LE PORTIER.—C'est possible! Mais, tout de même, Je ne serais pas fâché d'avoir mon argent: si demain je ne suis pas payé; je fais du bruit.
L'ÉLÈVE.—Vous serez payé demain, c'est moi qui vous le dis.
LE PORTIER.—Avec ça que vous êtes de bonne paye, vous qui n'avez jamais un sou! C'est toujours les autres qui payent pour vous.
L'ÉLÈVE.—Qu'est-ce que ça vous fait, puisque, au total, vous n'y perdez jamais rien! Je fais aller votre commerce, moi.

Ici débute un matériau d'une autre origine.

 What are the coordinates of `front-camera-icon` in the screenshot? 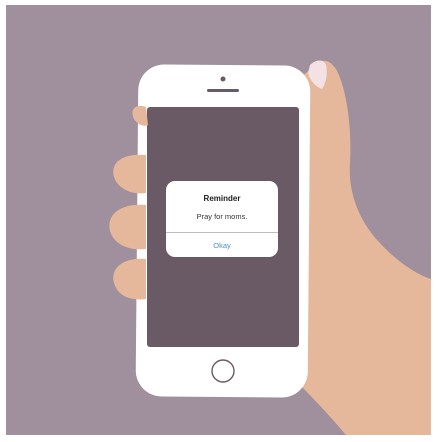 It's located at (223, 79).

LE PORTIER.—Et vous vous nourrissez bien, aussi. Voilà que vous avez mangé la moitié des provisions de votre protégé. Comment l'appelez-vous, ce brave garçon?
L'ÉLÈVE.—Gargilier! Une bonne pratique, allez! Bête comme il n'y en a pas; niais comme on n'en voit pas, un vrai Jocrisse.
LE PORTIER.-Bien, bien, on en fera son profit; merci, Monsieur.. Tout de même ne mangez pas tout.
L'ÉLÈVE.—Non, non, je n'en mange que juste la moitié; le reste est pour lui.
L'élève partit en courant, et remit aux mains impatientes d'Innocent cinq croquets, une pomme, dix noix et une tarte.
L'ÉLÈVE.—Tiens, Gargilier, tu vas te régaler; j'en ai pris beaucoup, tu en auras pour deux ou trois jours; alors tu me redois un franc quinze, que j'ai payés pour toi.